[ntp:questions] Bizzare half second disagreement between ntp hosts
unruh-spam at physics.ubc.ca
Wed Jan 2 17:39:08 UTC 2008
Brian Utterback <brian.utterback at sun.com> writes:
>> I have a very weird situation. I am running a GPS PPS (Garmin GPS18LVM)
>> with a few machines as a backup/initialization.
>> Sudeenly for about half and hour, my GPS failed for some reason ( still do
>> not know what was wrong since it had come back on air by the time I noticed
>> something wrong). Every hour I run a ntpq -p just to check that my gps is
>> on air.
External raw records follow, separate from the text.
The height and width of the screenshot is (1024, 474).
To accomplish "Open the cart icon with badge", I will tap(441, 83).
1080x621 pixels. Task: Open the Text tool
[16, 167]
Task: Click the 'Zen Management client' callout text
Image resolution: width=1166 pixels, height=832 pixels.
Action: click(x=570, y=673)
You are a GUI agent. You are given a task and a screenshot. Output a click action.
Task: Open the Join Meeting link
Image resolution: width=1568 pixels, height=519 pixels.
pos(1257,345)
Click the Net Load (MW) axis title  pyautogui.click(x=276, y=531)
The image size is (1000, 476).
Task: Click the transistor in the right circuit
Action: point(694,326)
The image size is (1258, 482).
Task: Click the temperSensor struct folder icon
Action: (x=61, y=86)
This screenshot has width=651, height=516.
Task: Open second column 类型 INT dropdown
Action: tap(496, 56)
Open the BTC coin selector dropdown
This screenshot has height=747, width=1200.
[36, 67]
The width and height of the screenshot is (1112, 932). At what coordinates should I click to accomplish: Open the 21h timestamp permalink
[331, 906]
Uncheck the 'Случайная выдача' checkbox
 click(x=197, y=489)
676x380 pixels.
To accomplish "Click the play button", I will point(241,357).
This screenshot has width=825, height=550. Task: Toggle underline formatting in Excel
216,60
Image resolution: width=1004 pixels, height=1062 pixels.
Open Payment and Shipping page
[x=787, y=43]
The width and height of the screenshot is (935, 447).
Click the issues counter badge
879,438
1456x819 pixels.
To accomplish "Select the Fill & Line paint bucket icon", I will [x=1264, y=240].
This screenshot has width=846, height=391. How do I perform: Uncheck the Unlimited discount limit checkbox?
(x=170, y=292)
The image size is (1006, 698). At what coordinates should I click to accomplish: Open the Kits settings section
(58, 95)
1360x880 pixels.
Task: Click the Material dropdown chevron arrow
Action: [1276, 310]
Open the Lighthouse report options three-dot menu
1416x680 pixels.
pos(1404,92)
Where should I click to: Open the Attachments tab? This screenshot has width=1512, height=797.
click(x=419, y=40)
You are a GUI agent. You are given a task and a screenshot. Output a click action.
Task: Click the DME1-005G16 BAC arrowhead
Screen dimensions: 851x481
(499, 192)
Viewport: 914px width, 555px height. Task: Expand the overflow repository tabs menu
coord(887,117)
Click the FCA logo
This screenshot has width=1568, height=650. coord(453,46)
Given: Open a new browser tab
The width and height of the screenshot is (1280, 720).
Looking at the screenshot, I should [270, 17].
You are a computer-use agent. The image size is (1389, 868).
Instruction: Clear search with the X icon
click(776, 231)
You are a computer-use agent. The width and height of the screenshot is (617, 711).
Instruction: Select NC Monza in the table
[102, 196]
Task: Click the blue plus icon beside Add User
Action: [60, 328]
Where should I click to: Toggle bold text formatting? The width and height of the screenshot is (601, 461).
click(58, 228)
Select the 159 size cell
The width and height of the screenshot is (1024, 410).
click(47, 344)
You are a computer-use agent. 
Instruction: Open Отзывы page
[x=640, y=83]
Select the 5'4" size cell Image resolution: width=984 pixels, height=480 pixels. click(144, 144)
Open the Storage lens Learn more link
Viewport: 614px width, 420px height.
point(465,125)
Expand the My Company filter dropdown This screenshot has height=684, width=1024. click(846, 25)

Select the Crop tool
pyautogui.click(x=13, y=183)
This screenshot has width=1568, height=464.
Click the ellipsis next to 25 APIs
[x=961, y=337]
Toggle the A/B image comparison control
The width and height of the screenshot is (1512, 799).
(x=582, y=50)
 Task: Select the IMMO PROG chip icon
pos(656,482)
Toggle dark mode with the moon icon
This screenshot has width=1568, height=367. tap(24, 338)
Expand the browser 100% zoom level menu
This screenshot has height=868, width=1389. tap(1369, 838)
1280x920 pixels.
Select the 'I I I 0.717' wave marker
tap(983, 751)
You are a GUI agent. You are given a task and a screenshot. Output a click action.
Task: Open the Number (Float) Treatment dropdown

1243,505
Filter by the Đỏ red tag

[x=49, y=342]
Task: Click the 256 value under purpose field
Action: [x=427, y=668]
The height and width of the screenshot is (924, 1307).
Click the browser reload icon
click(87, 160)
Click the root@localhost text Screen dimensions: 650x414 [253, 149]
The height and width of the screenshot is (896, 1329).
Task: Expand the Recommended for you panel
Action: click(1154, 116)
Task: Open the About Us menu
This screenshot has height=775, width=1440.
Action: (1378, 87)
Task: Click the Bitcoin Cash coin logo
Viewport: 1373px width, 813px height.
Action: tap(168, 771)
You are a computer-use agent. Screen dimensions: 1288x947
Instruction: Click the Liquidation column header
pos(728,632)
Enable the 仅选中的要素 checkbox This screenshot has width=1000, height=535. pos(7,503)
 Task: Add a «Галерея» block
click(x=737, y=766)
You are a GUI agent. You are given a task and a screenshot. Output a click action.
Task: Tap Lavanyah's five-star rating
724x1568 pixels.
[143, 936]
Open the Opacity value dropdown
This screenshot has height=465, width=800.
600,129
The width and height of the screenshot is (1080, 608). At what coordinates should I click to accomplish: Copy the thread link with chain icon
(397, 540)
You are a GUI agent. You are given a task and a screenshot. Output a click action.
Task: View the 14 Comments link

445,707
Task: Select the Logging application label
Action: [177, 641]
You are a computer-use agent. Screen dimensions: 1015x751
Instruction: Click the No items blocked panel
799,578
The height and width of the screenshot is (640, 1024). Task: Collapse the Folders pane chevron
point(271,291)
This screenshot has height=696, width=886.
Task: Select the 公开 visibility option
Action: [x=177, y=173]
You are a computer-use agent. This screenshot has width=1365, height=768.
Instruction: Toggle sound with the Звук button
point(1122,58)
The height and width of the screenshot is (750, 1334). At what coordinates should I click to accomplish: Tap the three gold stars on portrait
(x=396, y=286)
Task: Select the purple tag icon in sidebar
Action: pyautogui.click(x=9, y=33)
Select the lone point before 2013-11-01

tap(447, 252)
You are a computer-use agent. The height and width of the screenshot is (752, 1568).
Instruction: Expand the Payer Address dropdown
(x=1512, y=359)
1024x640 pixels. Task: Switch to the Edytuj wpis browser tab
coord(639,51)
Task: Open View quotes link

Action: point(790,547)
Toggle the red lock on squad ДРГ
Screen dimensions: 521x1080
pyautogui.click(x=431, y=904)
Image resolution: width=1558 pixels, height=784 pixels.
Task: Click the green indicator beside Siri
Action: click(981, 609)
I got this report.
>> remote refid st t when poll reach delay offset jitter
>> ============================================================================ ==
>> xtick.usask.ca .GPS. 1 u 1003 1024 377 44.954 0.213 480.149
>> +sanrail.com 184.108.40.206 2 u 993 1024 377 1.486 -479.03 479.917
>> +raptor.tera-byt 220.127.116.11 2 u 322 1024 377 17.295 -480.35 0.766
>> *zeus.yocum.org 18.104.22.168 2 u 390 1024 377 70.415 -481.02 1.230
>> SHM(0) .PPS. 0 l 1415 16 0 0.000 -0.002 0.001
>> Now I believe the tick.usask.ca result, since all of the machines which use
>> mine as a source suddenly noticed a .48 second jump when my GPS failed. But
>> why in the world would three systems all suddenly be out by .48 sec?
>> Doing a peers on them, one has a GPS as its source, one a .WWVB. and one an
>> .ACTS. Why should all three suddenly be out by half a second?
>Why to you believe tick.usask.ca? Look at the jitter, it recently had
>a jump of 480ms. It seems much more likely that the one server is off
>than three independent servers.
>The sudden jump is likely due to the way PPS is handled. Remember that
>the offset if the clock is determined by the time between the PPS
>firing and the nearest second tick of the system clock. The definition
>of "nearest" is the one for which the offset is less than .5 seconds,
>either in the future or the past. So, at some particular threshold of
>phase offset, the clock offset determined by the PPS will switch sign,
>and jump from .5 to -.5 or vice versa.
I believe it because when my system lost its own GPS lock, it suddenly
found itself .480 sec out when compared with those other three clocks, and
each of the machines. Ie, usask agreed with my local freewheeling time
which had been locked to GPS rather than those three other sources. And
.480 is not .5, so it was not a simple "which second is it" ( which should
have produced a 1.0 second offset anyway).
Now maybe GPS in Canada (I and usask are both in Canada) suffered a glitch.
(Those are very smart sattelites -- they can give a different time to the
US and to Canada:-)
I guess since noone else noticed anything like this, I will have to put it
down to cosmic weirdness.
What I noticed is that at 2007-12-30 15:06:31 UTC all of the machines which
used string as the ntp source found themselves .48 sec out. Unfortunately I
do not have proper logs in string running ntp-- only once per hour-- and
that log is the once per hour log from the ntp host.